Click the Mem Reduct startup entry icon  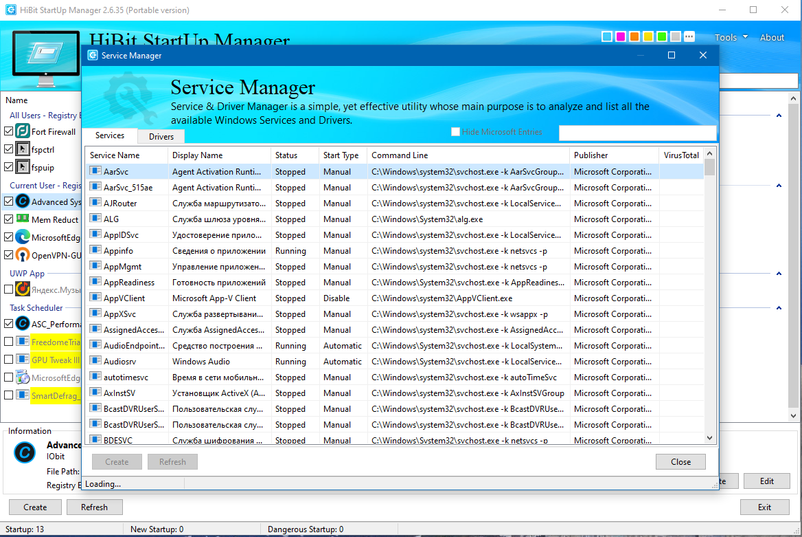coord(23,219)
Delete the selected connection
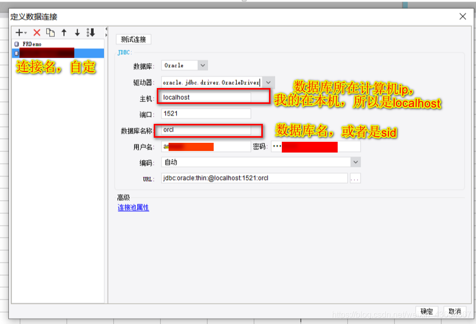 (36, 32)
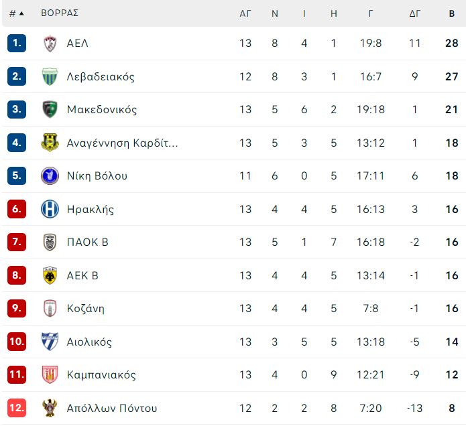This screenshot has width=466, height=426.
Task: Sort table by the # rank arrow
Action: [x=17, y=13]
================
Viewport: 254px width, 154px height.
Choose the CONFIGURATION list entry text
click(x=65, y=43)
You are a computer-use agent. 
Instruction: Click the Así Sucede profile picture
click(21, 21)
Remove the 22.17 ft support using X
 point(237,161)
================
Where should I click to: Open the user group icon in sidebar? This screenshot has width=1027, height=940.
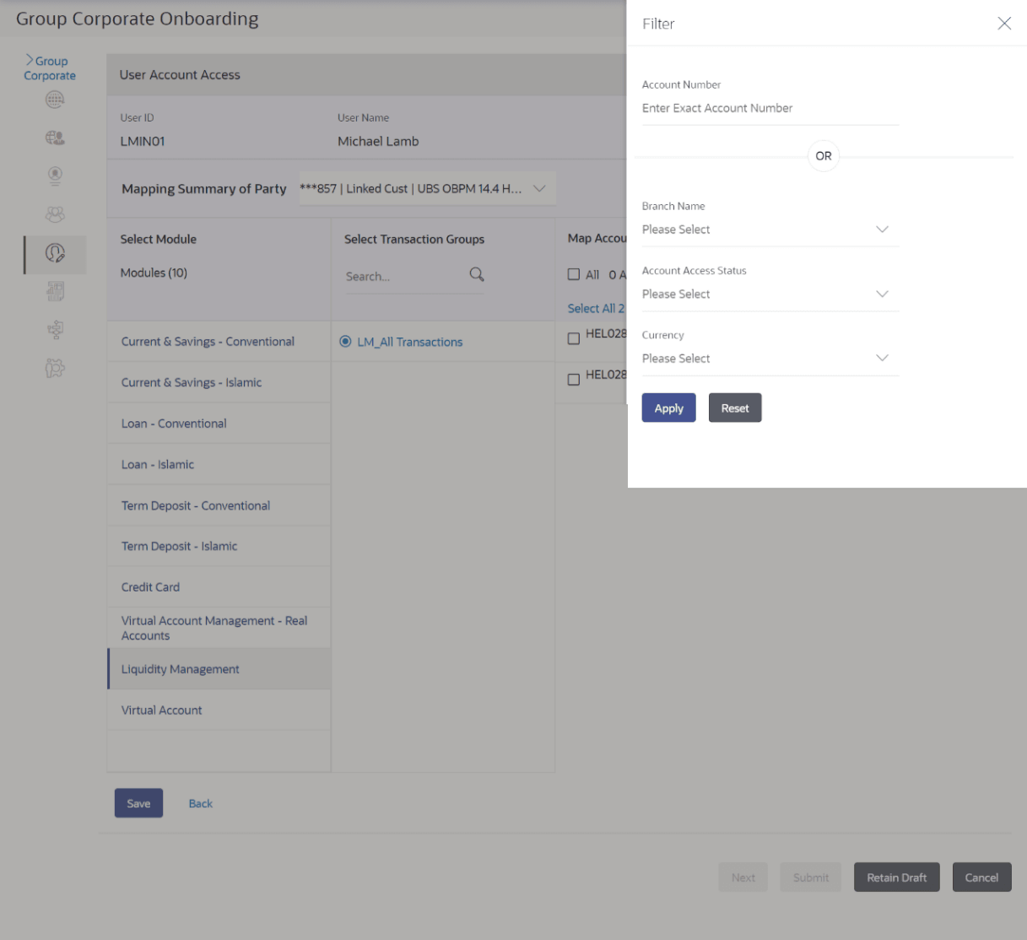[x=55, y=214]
================
# Required work:
Begin at the line that has "You are a computer-use agent." and stop after the line that has "point(237,161)". Write those records out again, requests included, scaling every coordinate in the answers by 2.35 and rounding each to a whole number, with halves going up.

# Complete response:
You are a computer-use agent. 
Instruction: Click the Así Sucede profile picture
click(49, 49)
Remove the 22.17 ft support using X
 point(557,378)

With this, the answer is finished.